- [Petunjuk 1]
Sebutkan semua dekorasi Natal yang disebut dalam sumber sebagai pengisi pusat-pusat perbelanjaan.
- [Petunjuk 2]
Menurut sumber, apa arti kata Natal dalam bahasa Latin?
- [Petunjuk 3]
Salin bagian sumber mulai dari "Kabarkanlah Berita Sukacita" hingga dan termasuk "di dunia ini.".

- [Sumber]
Kabarkanlah Berita Sukacita

Evan Yonathan
Podcast Progresif
Published in
3 min readDec 25, 2020
Photo by Robert Thiemann on Unsplash

Mendekati Hari Raya Natal, yang tahun ini mungkin jauh dari normal rasanya, umumnya pusat-pusat perbelanjaan di kota-kota besar di Indonesia sudah dipenuhi dengan dekorasi natal. Mulai dari pohon natal, topi Sinterklas, lampu kelap-kelip ditambah dengan semaraknya end year sale yang melengkapi antusiasme menutup tahun. Gegap gempita perayaan kapitalisme dan konsumerisme yang mendorong orang untuk membelanjakan uangnya, bahkan di Jerman, sepertiga dari omset pertokoan dan ritel dalam setahun diraup hanya dalam tiga minggu menjelang Natal. Namun bagi umat Kristen, Natal yang berarti kehidupan dalam bahasa Latin, menandakan akan harapan kehidupan kekal yang melebihi sengsara hidup di dunia ini.

Mungkin sebagian besar orang sudah pernah dengar mengenai kisah kelahiran Tuhan bagi umat Kristen di malam Natal, terlepas dari keakuratan cerita ini, dimana banyak sejarawan yang memperkirakan bahwa Yesus lahir di musim panas dan bukan di bulan Desember, namun hasil penggabungan budaya romawi kuno dengan kisah ini, membuat cerita kelahiran Yesus ini tidak akan bisa dipisahkan dari tanggal 25 Desember. Kisah ini senantiasa diteruskan dari generasi ke generasi dan sudah menjadi tradisi. Umat Kristiani percaya bahwa untuk dapat percaya dan beriman kepada kabar sukacita akan lahirnya Juruselamat mereka ke dunia dalam wujud manusia adalah sebuah anugerah, sebuah panggilan, sebuah privilese. Dan dalam suasana natal, umat yang percaya pun kembali diingatkan untuk “menyebarkan kabar baik” sampai ke ujung bumi dan tidak menyimpan privilese yang mereka terima di dalam hati mereka saja. Terlepas dari apapun kepercayaan atau ketidakpercayaan Sobat Progresif, saya rasa kita perlu mencontoh cara pandang ini.

- [Data Item]
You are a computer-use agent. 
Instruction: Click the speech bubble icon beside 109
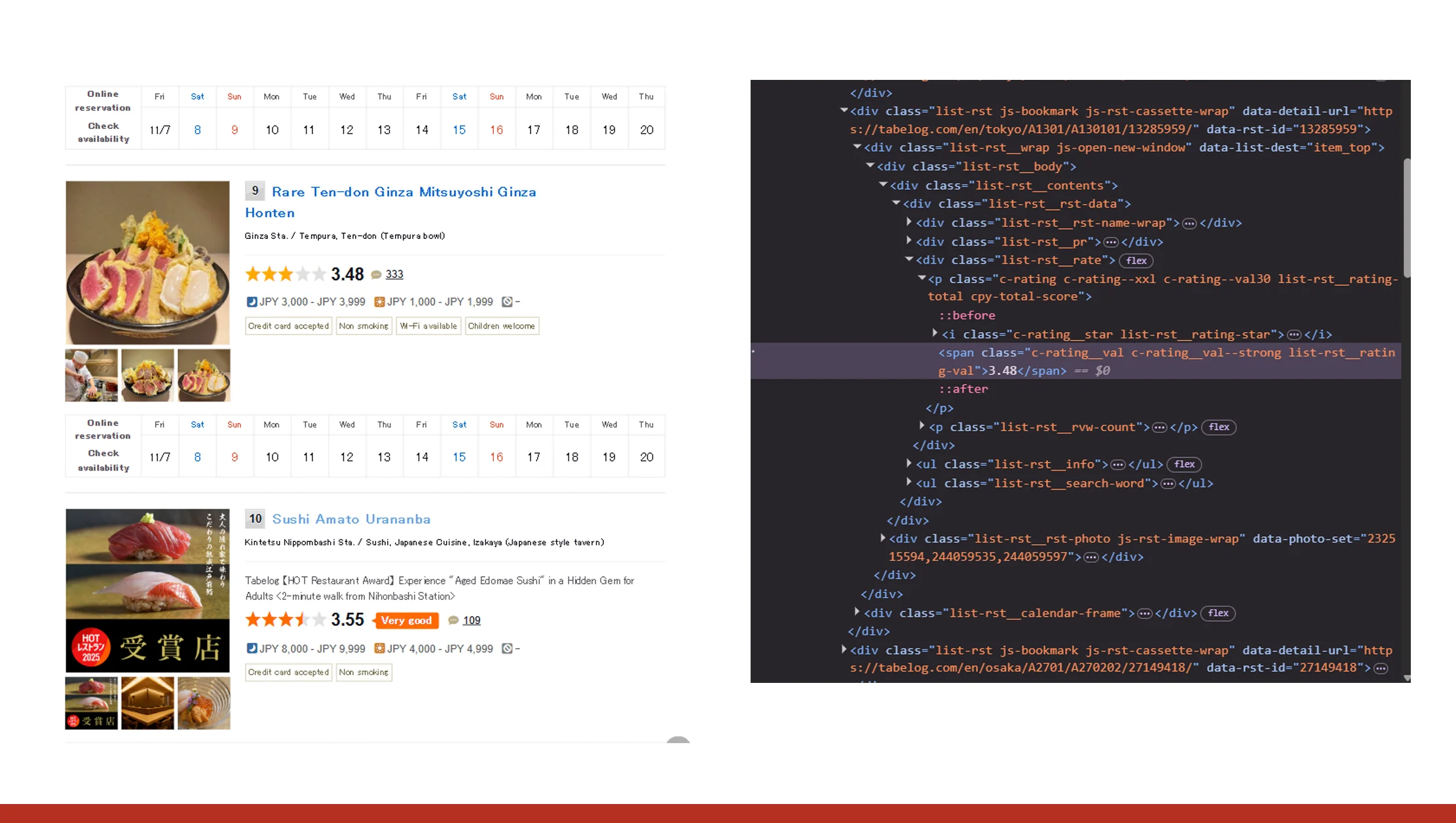click(x=453, y=620)
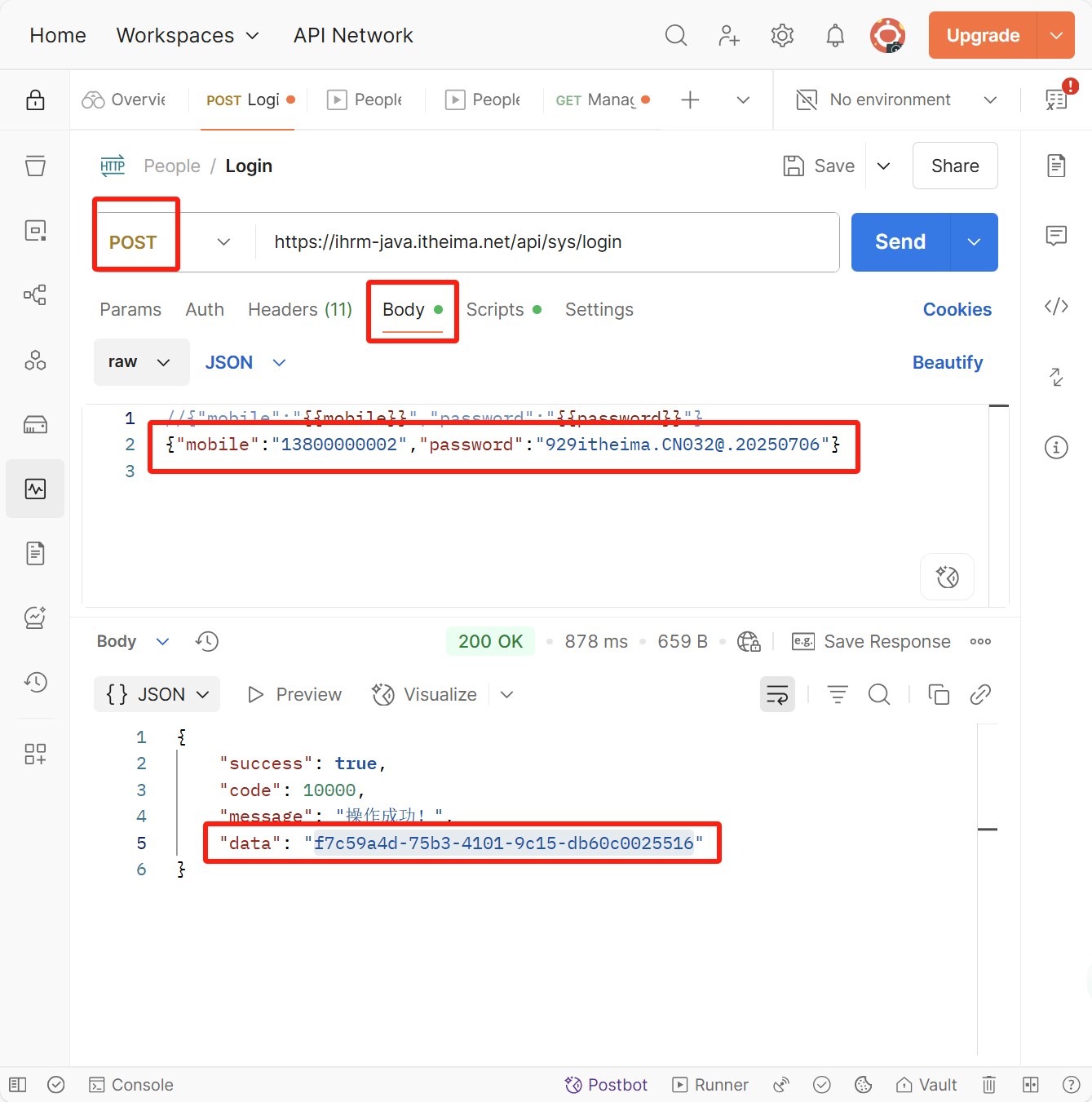The height and width of the screenshot is (1102, 1092).
Task: Toggle line wrapping in the response viewer
Action: [777, 694]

- [Jawaban Benar 1]
Pohon natal, topi Sinterklas, lampu kelap-kelip

- [Jawaban Benar 2]
Kehidupan.

- [Jawaban Benar 3]
Kabarkanlah Berita Sukacita

Evan Yonathan
Podcast Progresif
Published in
3 min readDec 25, 2020
Photo by Robert Thiemann on Unsplash

Mendekati Hari Raya Natal, yang tahun ini mungkin jauh dari normal rasanya, umumnya pusat-pusat perbelanjaan di kota-kota besar di Indonesia sudah dipenuhi dengan dekorasi natal. Mulai dari pohon natal, topi Sinterklas, lampu kelap-kelip ditambah dengan semaraknya end year sale yang melengkapi antusiasme menutup tahun. Gegap gempita perayaan kapitalisme dan konsumerisme yang mendorong orang untuk membelanjakan uangnya, bahkan di Jerman, sepertiga dari omset pertokoan dan ritel dalam setahun diraup hanya dalam tiga minggu menjelang Natal. Namun bagi umat Kristen, Natal yang berarti kehidupan dalam bahasa Latin, menandakan akan harapan kehidupan kekal yang melebihi sengsara hidup di dunia ini.